01 Sep Procedural deviation
There is a figure that, although it does not fit into the Law of the Contentious-Administrative Jurisdiction, due to its doctrinal elaboration, causes the clearest fear in the Lawyers of this Jurisdiction: inadmissibility.
Fear that turns into sadness, not for being defeated in our legal arguments, but for not being able to enter the field of play when a strategy has been designed with great care, since it is not going to get to the bottom of the matter.
We deal with the little-known figure of procedural deviation. Figure that does not admit correction and that is closely related to the principle of unity of content of the jurisdictional instance.
We speak of procedural deviation when the formulation of the claims that are going to be discussed in court have not been raised before in administrative proceedings, so that normally the other party, the Administration, has not been able to rule on them. In the words of the Supreme Court itself:
“… there is a procedural deviation, which determines the inadmissibility of the appeal, when there is a substantial divergence between the writ of filing and the plea of the claim, since acts or provisions are included in the latter, to which the challenge has not referred in the former.”
STS of 05.10.2010, 01.04.2011, 01.24.2011, 01.15.2018, among others.
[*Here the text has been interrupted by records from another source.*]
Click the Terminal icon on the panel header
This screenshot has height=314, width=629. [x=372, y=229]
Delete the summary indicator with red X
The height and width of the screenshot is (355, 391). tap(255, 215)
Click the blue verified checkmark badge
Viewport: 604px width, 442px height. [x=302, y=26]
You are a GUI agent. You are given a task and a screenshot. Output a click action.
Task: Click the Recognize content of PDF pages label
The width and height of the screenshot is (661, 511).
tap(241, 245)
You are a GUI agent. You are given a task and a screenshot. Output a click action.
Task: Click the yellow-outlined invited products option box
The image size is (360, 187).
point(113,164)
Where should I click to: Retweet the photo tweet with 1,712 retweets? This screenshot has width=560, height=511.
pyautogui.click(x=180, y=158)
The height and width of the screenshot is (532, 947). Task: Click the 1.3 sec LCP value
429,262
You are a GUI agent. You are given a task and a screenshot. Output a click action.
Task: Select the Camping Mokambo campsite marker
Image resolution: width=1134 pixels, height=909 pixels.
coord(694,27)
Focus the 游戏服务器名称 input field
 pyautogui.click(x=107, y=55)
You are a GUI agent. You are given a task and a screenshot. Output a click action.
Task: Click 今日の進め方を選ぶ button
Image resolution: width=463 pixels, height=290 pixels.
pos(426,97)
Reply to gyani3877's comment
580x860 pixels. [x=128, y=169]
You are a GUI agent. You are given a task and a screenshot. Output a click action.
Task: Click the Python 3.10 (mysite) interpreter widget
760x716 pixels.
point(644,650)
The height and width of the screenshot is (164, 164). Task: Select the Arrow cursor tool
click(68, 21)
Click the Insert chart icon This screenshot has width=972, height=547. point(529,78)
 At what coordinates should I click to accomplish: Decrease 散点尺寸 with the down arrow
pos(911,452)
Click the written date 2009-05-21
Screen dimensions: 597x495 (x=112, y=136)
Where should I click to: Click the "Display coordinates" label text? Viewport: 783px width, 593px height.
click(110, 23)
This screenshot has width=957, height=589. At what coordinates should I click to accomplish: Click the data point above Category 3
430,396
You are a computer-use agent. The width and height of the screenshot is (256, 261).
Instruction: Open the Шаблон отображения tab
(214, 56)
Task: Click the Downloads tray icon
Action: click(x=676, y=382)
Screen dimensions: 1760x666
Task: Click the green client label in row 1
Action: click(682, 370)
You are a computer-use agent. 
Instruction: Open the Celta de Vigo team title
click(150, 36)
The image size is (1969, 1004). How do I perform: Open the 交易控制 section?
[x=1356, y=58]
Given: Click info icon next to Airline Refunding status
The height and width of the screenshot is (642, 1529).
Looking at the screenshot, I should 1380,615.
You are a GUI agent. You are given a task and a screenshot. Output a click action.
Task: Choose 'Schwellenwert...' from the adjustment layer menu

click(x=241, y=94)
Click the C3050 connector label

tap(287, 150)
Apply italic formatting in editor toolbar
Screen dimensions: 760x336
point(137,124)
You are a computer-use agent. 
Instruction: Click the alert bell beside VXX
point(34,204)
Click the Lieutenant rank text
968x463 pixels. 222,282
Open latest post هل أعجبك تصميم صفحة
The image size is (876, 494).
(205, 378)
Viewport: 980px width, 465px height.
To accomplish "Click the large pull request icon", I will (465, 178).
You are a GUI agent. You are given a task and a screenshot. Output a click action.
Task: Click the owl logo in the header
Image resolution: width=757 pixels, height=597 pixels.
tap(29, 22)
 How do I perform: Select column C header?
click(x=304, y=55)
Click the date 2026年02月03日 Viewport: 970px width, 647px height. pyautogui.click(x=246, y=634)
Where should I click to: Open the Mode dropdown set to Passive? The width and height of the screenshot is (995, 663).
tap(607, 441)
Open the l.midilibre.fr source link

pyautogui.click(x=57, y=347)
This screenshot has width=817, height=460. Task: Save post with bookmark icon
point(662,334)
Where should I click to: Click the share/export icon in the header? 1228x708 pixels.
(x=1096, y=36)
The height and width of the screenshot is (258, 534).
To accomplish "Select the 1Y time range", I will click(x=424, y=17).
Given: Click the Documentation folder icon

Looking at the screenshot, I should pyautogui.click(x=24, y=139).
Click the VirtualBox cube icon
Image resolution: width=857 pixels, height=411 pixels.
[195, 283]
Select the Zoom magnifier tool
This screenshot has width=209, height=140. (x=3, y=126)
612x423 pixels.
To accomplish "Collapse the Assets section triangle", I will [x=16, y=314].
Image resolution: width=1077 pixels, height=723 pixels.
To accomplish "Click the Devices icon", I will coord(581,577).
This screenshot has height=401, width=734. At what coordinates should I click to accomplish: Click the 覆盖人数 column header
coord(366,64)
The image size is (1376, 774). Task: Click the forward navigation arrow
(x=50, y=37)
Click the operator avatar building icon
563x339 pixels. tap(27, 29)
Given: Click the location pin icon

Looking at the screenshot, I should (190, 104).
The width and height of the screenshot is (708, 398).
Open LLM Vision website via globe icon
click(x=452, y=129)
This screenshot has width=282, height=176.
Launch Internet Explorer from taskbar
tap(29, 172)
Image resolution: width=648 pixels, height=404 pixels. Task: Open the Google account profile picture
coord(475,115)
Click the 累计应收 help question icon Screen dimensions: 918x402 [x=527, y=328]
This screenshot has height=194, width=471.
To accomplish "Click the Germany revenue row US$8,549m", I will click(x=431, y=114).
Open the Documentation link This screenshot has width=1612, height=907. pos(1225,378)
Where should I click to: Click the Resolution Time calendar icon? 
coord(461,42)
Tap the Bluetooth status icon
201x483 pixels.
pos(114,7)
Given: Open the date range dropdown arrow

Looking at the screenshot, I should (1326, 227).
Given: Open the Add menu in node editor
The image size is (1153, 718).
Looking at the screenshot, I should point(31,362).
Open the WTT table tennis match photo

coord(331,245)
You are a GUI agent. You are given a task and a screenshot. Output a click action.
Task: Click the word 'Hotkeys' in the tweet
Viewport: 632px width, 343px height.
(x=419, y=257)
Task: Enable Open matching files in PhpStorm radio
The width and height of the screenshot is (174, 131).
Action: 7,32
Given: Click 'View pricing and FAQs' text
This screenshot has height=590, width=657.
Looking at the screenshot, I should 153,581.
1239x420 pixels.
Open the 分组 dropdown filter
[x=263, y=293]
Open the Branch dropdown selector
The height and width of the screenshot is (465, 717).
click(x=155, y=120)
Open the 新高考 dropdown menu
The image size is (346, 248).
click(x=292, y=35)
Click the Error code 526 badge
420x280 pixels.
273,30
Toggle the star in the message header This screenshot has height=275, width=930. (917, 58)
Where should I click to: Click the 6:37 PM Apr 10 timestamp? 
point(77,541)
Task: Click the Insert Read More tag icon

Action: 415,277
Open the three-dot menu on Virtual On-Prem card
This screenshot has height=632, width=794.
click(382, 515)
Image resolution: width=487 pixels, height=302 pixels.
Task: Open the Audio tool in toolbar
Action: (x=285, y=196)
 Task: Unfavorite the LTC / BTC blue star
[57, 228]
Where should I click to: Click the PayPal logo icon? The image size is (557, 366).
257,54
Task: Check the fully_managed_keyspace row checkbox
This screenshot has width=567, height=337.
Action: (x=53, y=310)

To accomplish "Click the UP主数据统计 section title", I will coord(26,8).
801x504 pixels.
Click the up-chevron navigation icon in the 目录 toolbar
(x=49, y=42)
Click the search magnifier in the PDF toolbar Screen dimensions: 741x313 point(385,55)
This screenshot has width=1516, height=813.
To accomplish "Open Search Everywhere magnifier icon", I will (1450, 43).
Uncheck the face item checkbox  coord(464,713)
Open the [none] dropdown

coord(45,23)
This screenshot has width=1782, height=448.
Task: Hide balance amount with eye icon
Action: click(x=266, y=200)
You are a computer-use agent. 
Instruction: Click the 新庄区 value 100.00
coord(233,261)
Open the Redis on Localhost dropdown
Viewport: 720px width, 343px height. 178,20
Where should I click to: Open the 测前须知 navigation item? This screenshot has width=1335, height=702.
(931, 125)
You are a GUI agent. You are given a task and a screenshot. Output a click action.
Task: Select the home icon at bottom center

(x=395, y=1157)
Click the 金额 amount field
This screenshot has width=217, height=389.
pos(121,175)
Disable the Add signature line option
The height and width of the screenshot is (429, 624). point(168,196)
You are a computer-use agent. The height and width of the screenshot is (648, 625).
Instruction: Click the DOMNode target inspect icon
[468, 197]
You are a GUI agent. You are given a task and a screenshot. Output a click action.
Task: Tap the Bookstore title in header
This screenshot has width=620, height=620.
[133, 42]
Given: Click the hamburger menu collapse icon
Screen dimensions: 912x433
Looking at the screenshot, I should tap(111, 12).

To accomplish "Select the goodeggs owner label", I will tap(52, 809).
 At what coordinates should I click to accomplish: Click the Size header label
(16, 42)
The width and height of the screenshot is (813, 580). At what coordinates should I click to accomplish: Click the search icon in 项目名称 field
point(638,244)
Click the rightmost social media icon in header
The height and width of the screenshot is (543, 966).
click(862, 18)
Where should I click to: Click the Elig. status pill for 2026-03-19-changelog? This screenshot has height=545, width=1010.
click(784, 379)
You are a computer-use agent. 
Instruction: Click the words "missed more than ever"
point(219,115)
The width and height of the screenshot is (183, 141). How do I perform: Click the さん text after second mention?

This deviation or inconsistency should not be confused with a simple error or with the inclusion of new legal reasons, possible in this jurisdictional order.
It is in the most important procedural moments for the Lawyer, where we should not be surprised by the inadmissibility of the Lawyer of the Administration of Justice or his appraisal ex officio by the Judge. The request in administrative proceedings, the writ of interposition, the writ of demand and the process of conclusions, are the stages through which the claim is raised and where the object of the debate should not change.